Lighting candles, mixing sand, throwing rocks, and filling a bowl with colored glass are all tributes to the uniting of people and families. The rock-throwing thing is not as transparent as the rest; the idea is that the stones sink into an eternal ocean where they will remain unchanged forever. I think this is laughably wishful thinking. Even stones change eventually. Besides, how often do people get married next to a body of water?
More alarming are the practices of releasing butterflies or doves. Forcing winged creatures to sit in a box for hours and then fly out in a display of ecstatic levity is not only ridiculous, it’s cruel. Having the couple face each other and wrapping a chord around their clasped hands is too close to bondage for my taste. A variant is looking at each others’ hands while saying that these are the hands that will help, and comfort and work for each other. I am pretty sure I would giggle if I saw that. Doing any two of these things in the same ceremony would be downright annoying.
The only idea I really liked on this list of possibilities was the children’s ceremony. I saw that done, recently. It seemed lost on the children, but it was a great reminder to everyone else that it isn’t all about the happy couple in blended marriages. Stepchildren are being married, too.  At the same wedding, the couple walked in together and sat down at the front of the church instead of doing the grand procession of the bride. That set the right tone, for me. Marriage shouldn’t be about the dress and the makeup and the graceful (yeah?) walk of the bride. In fact, I was happy to be at that wedding.
So – weddings are not by their nature boring.
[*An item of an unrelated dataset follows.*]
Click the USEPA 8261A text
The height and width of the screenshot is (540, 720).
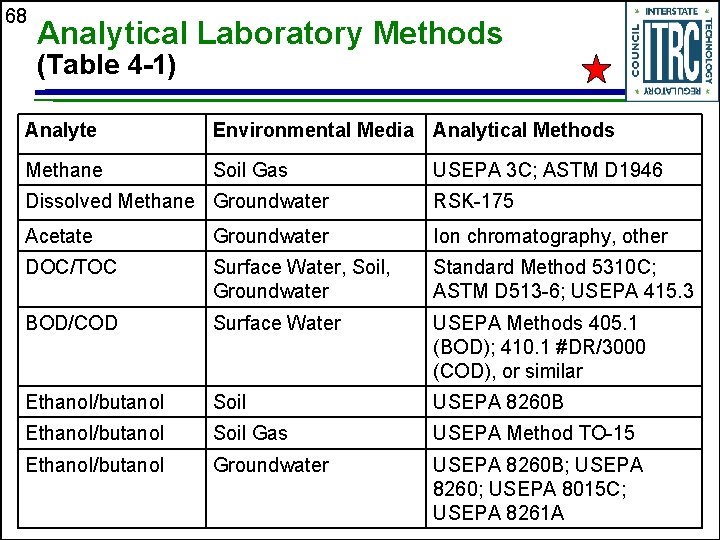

I still don’t like going. I have considered the idea that I am envious of the two people starting a new life together. I can dismiss that quickly by noting that I think they are in for a rocky road to comfortable cohabitation. And in spite of that, I am really very happy for people who are willing to try to love each other for life. After all, I was foolish enough to think a ceremony solidified true love. My love is true, but rarely solid. It waxes and wanes, flies and slogs along by turns. Fortunately, my husband is still willing to love me.
The kind of wedding I would really enjoy attending is one that is simple, on the short side, and emphasizes the personal transitions of these two humans. This woman will be putting her maiden self aside. She will rely more on wisdom and patience than on beauty. She may need help to keep from losing her self hood in this relationship.  And probably she will become a mother – the most profound transition in a woman’s life. This man will let go of selfish activities. He will mature to the point that his family’s welfare will be as important to him as his own. He will learn to defend his values, not his abilities. And he will multiply his inner strength and sense of responsibility by two or three or more in the years to come. 
Why don’t we say these things? Why do we cling to the notion of miraculous and effortless happiness right down to the moment when that fantasy ends? We could acknowledge the magnitude of this moment. We might make this a rite of passage as well as a celebration. It would bring a sense of reality and profound importance to a personal transformation that throwing rocks and releasing birds and lighting candles cannot pretend to signify.  I would be much happier to attend an nontraditional but truthful kind of wedding.   Even though I still don’t like to dress up and go to church.